▸ Given text
══════════════════════════════

In [1]:
%env CUDA_VISIBLE_DEVICES=0  # force using CUDA GPU device 0
%env ZE_AFFINITY_MASK=0  # force using Intel XPU device 0
%env TOKENIZERS_PARALLELISM=false

env: CUDA_VISIBLE_DEVICES=0  # force using CUDA GPU device 0
env: ZE_AFFINITY_MASK=0  # force using Intel XPU device 0
env: TOKENIZERS_PARALLELISM=false


## Initialize PolyModel

In [None]:
import torch
from transformers import (
    AutoModelForSeq2SeqLM,
    AutoTokenizer,
    default_data_collator,
    Seq2SeqTrainingArguments,
    Seq2SeqTrainer,
)
from datasets import load_dataset, concatenate_datasets
from peft import PolyConfig, get_peft_model, TaskType, PeftModel, PeftConfig

model_name_or_path = "google/flan-t5-xl"

r = 8  # rank of lora in poly
n_tasks = 4  # number of tasks
n_skills = 2  # number of skills (loras)
n_splits = 4  # number of heads

batch_size = 8
lr = 5e-5
num_epochs = 8

In [3]:
tokenizer = AutoTokenizer.from_pretrained(model_name_or_path, trust_remote_code=True)
base_model = AutoModelForSeq2SeqLM.from_pretrained(model_name_or_path, trust_remote_code=True)

Loading checkpoint shards: 100%|██████████| 2/2 [00:00<00:00, 22.43it/s]


In [4]:
peft_config = PolyConfig(
    task_type=TaskType.SEQ_2_SEQ_LM,
    poly_type="poly",
    r=r,
    n_tasks=n_tasks,
    n_skills=n_skills,
    n_splits=n_splits,
)

══════════════════════════════

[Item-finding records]
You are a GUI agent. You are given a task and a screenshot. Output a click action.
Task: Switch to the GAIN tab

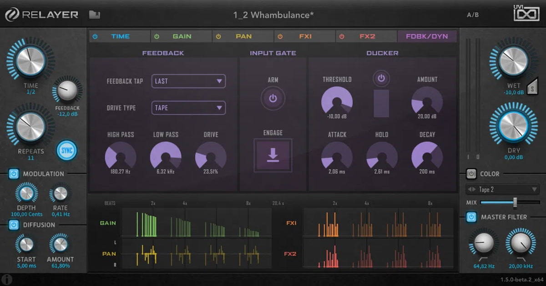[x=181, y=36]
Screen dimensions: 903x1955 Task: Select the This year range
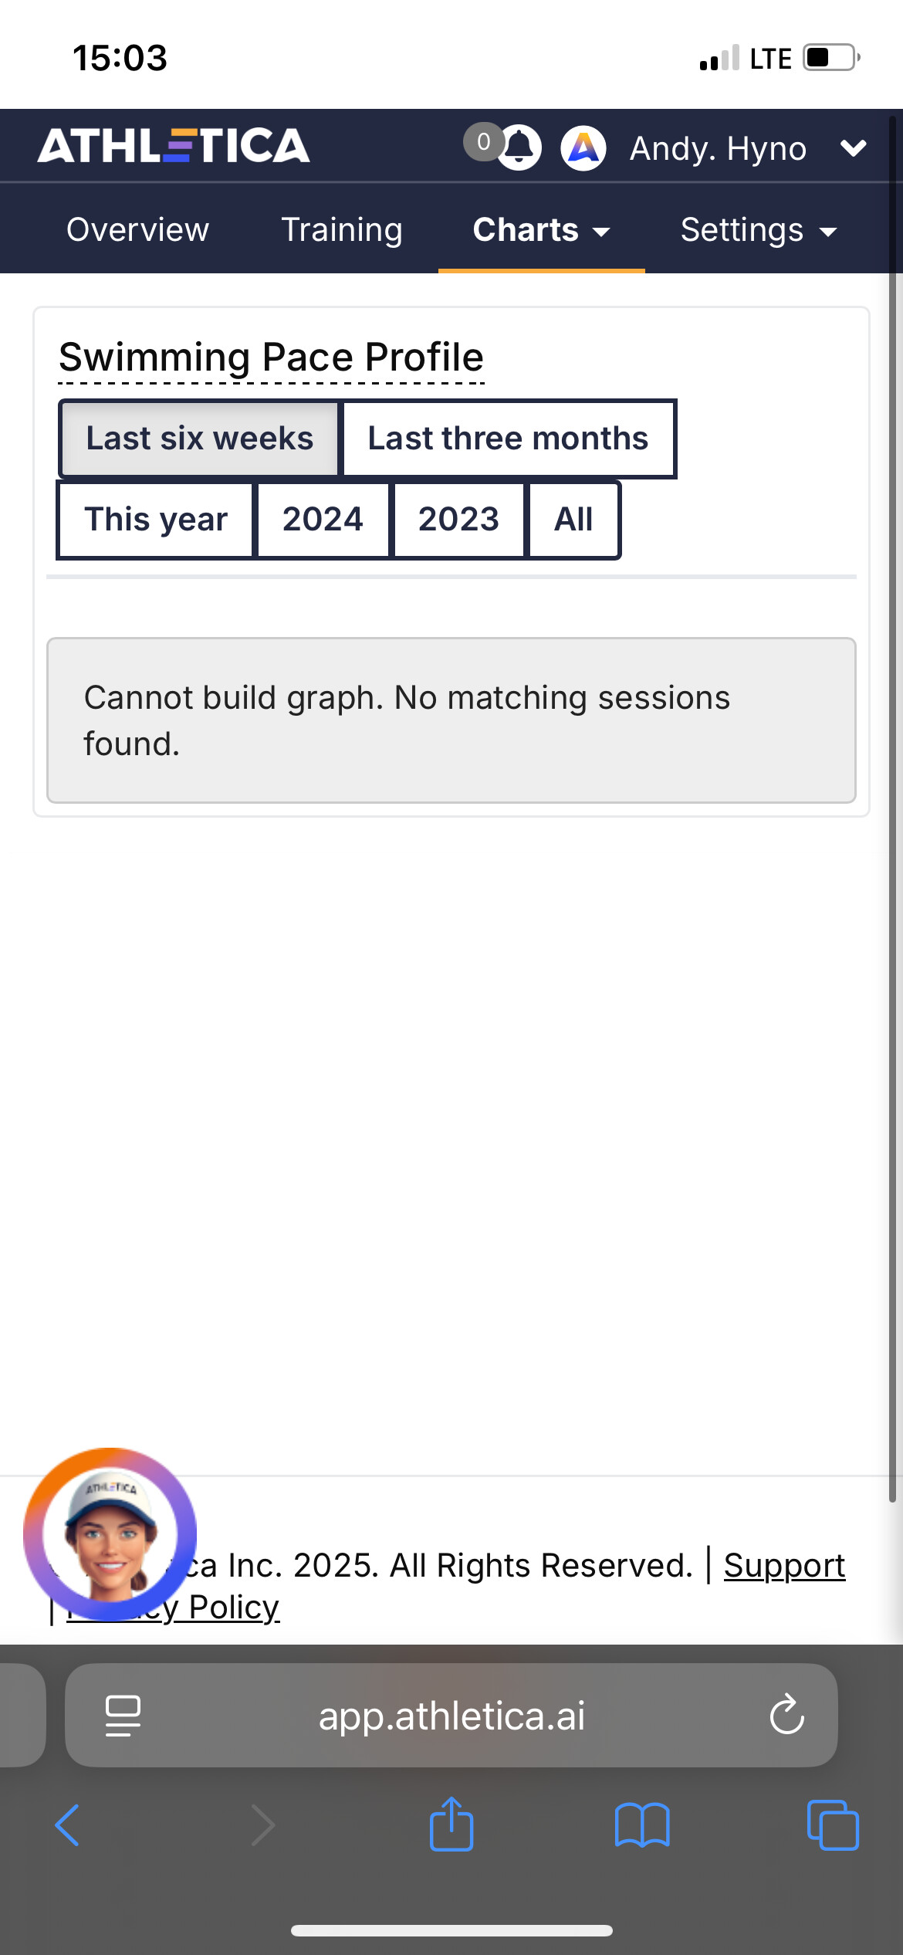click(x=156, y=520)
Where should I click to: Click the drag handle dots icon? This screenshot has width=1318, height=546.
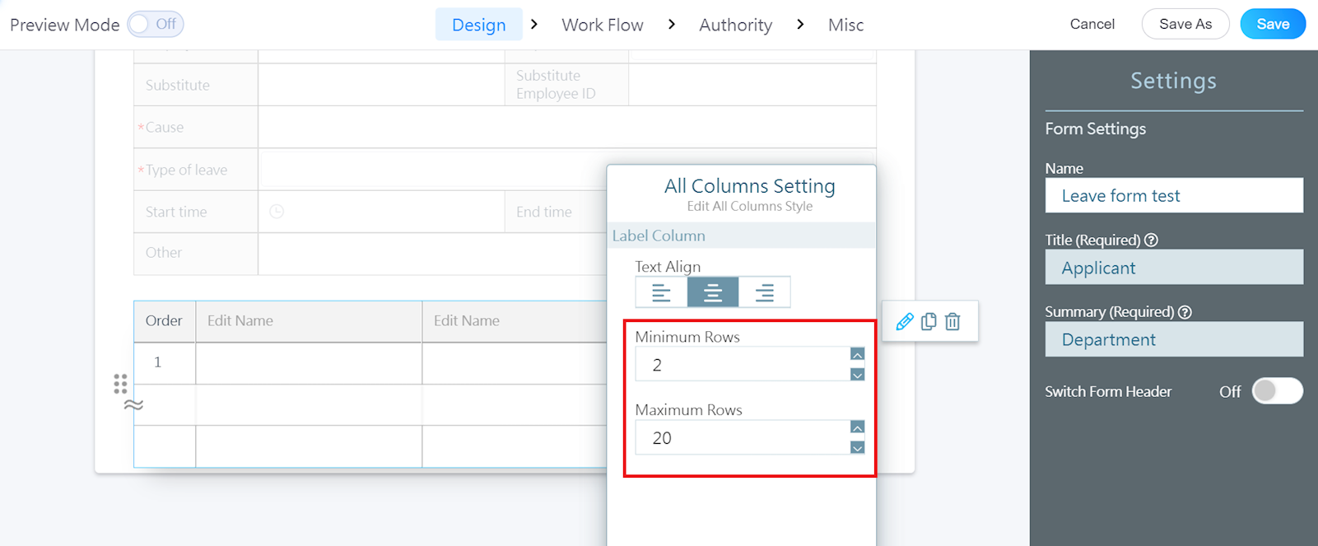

══════════════════════════════

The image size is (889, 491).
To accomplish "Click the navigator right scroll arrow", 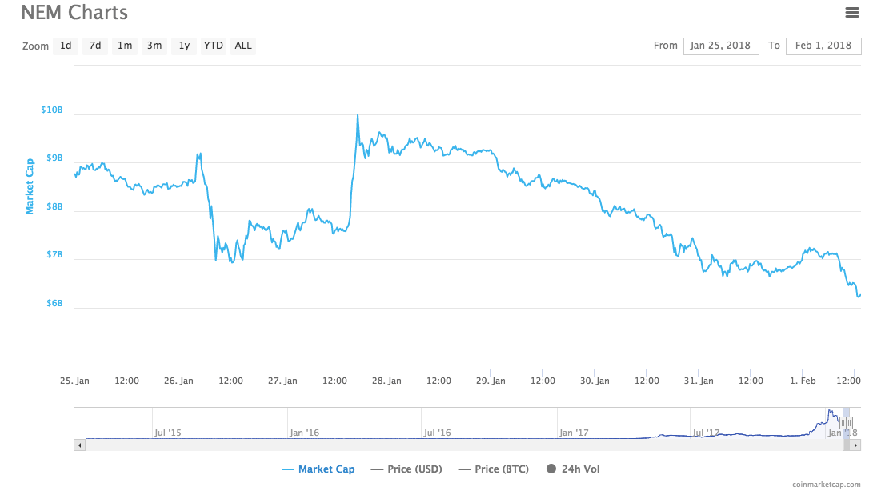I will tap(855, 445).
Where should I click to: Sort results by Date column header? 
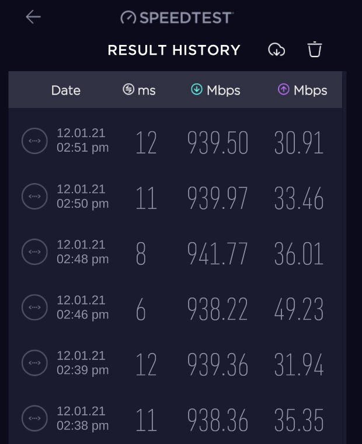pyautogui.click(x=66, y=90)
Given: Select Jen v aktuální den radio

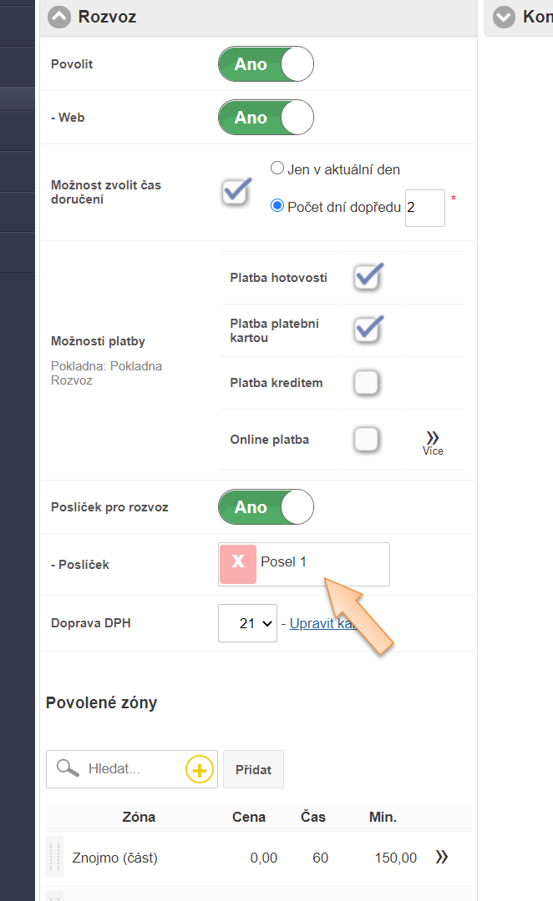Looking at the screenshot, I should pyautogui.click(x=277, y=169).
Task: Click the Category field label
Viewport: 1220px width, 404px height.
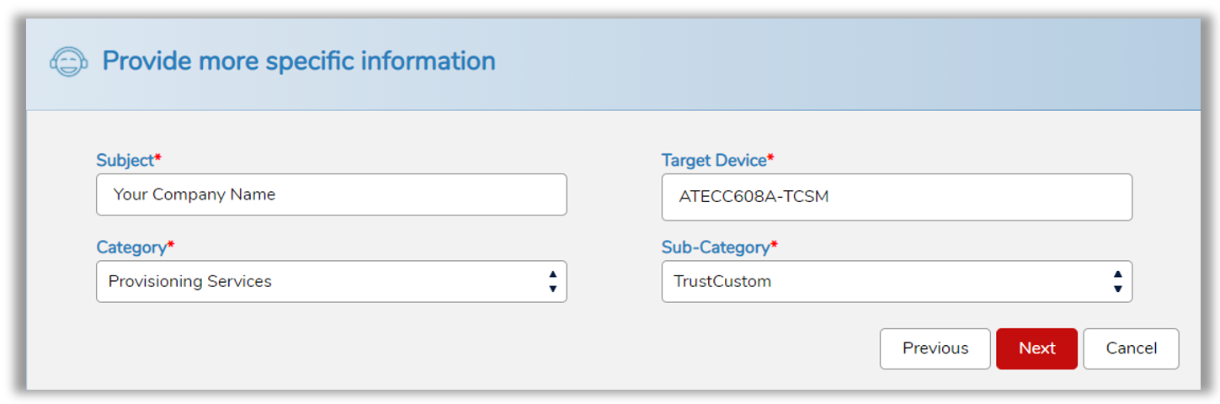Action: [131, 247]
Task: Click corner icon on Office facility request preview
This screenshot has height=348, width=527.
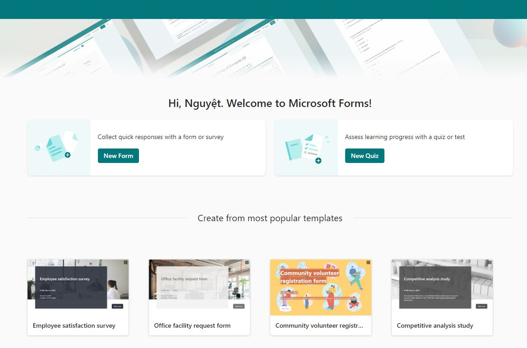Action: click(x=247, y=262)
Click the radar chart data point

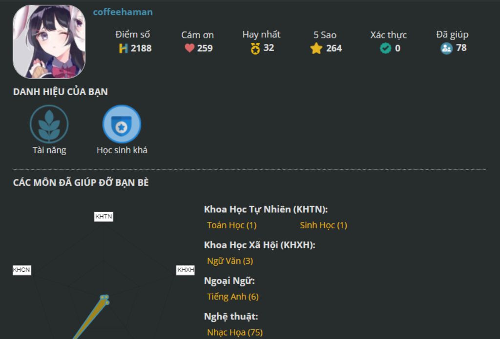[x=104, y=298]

══════════════════════════════

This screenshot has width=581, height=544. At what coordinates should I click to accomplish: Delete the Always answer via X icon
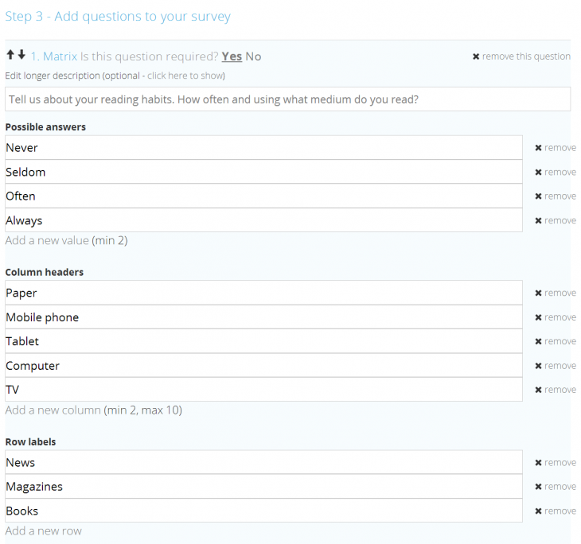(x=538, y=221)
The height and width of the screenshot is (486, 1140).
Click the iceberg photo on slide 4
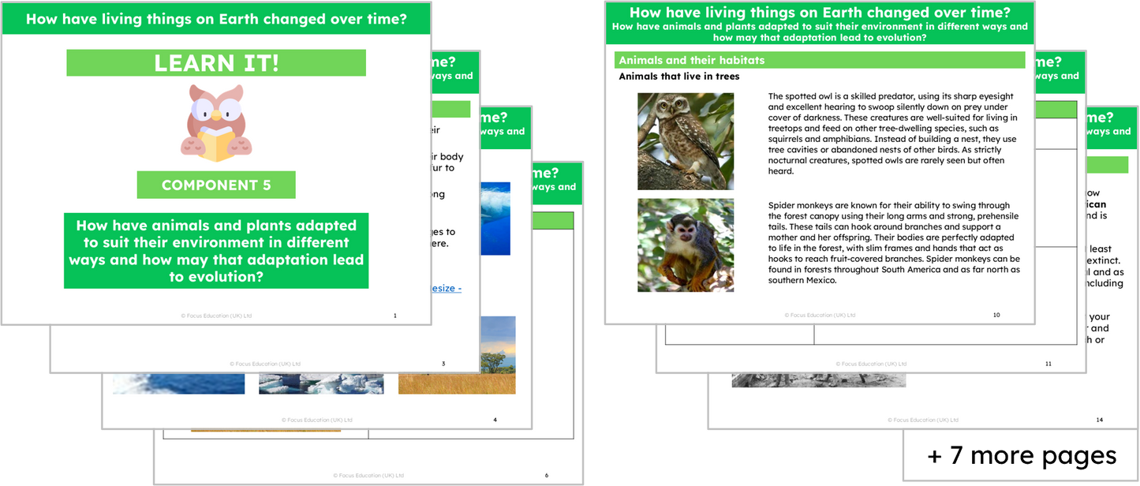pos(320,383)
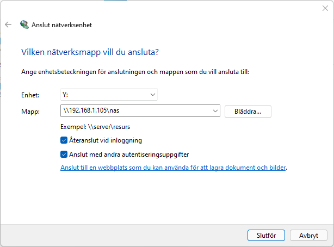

══════════════════════════════

▸ Exercise goal
In the notebook code, what number of skills (loras) is set? The items have no connection to the notebook code.

▸ Complete response
The number of skills is set to 2.